╭─ Data records

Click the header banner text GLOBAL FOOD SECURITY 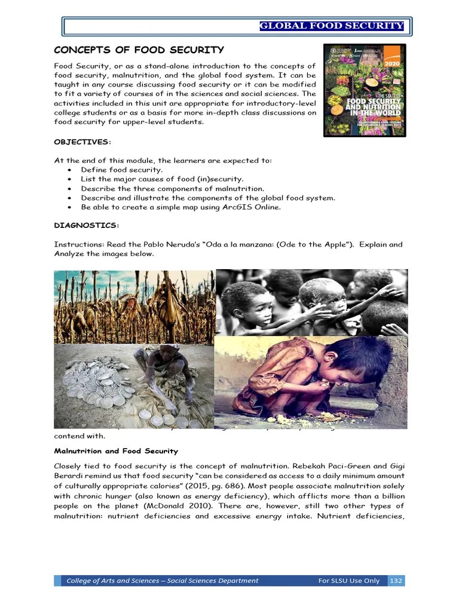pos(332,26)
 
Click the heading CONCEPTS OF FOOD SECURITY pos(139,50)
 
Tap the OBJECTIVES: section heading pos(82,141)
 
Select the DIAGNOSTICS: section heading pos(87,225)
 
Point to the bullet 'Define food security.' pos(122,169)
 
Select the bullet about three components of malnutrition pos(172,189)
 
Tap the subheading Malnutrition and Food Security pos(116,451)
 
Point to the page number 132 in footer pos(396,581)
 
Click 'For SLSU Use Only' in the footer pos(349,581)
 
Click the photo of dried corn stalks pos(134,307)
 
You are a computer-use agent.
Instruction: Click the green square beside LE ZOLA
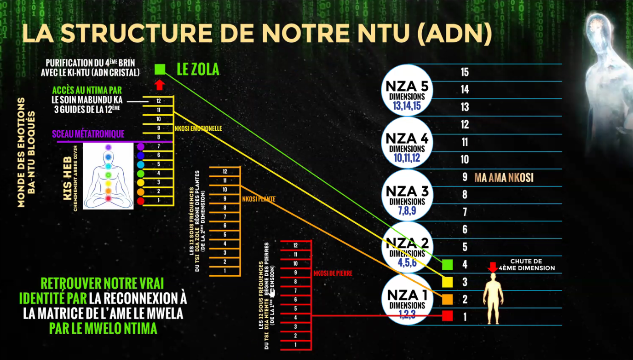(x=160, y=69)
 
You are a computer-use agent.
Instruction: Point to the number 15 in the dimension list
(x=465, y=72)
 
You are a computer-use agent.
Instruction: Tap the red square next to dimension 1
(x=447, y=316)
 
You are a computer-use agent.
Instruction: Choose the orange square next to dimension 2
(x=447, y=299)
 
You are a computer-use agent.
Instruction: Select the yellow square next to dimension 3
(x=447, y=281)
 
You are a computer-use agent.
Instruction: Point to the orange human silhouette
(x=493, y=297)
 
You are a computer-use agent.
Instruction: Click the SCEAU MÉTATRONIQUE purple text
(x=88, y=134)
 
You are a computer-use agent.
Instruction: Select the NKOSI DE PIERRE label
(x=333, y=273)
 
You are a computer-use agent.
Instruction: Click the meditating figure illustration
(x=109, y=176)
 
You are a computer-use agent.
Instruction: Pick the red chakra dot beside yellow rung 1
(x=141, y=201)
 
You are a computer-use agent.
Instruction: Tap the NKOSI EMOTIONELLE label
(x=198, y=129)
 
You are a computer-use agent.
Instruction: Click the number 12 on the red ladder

╰─
╭─ Data records

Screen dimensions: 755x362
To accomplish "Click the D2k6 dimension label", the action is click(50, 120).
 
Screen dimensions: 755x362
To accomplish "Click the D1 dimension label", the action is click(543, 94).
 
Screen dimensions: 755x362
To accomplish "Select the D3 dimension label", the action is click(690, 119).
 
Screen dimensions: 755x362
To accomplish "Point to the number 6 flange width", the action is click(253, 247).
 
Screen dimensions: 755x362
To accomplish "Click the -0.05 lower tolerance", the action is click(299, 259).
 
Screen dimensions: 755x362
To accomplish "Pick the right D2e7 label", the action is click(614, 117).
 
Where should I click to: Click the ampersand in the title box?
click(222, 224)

╰─

## Work instructions
Convert the entries from the line with "Click the heading" to the line with "Click the photo" into a JSON list of strings, one string per line, skipping blank lines.

## Task solution
[
  "Click the heading CONCEPTS OF FOOD SECURITY pos(139,50)",
  "Tap the OBJECTIVES: section heading pos(82,141)",
  "Select the DIAGNOSTICS: section heading pos(87,225)",
  "Point to the bullet 'Define food security.' pos(122,169)",
  "Select the bullet about three components of malnutrition pos(172,189)",
  "Tap the subheading Malnutrition and Food Security pos(116,451)",
  "Point to the page number 132 in footer pos(396,581)",
  "Click 'For SLSU Use Only' in the footer pos(349,581)",
  "Click the photo of dried corn stalks pos(134,307)"
]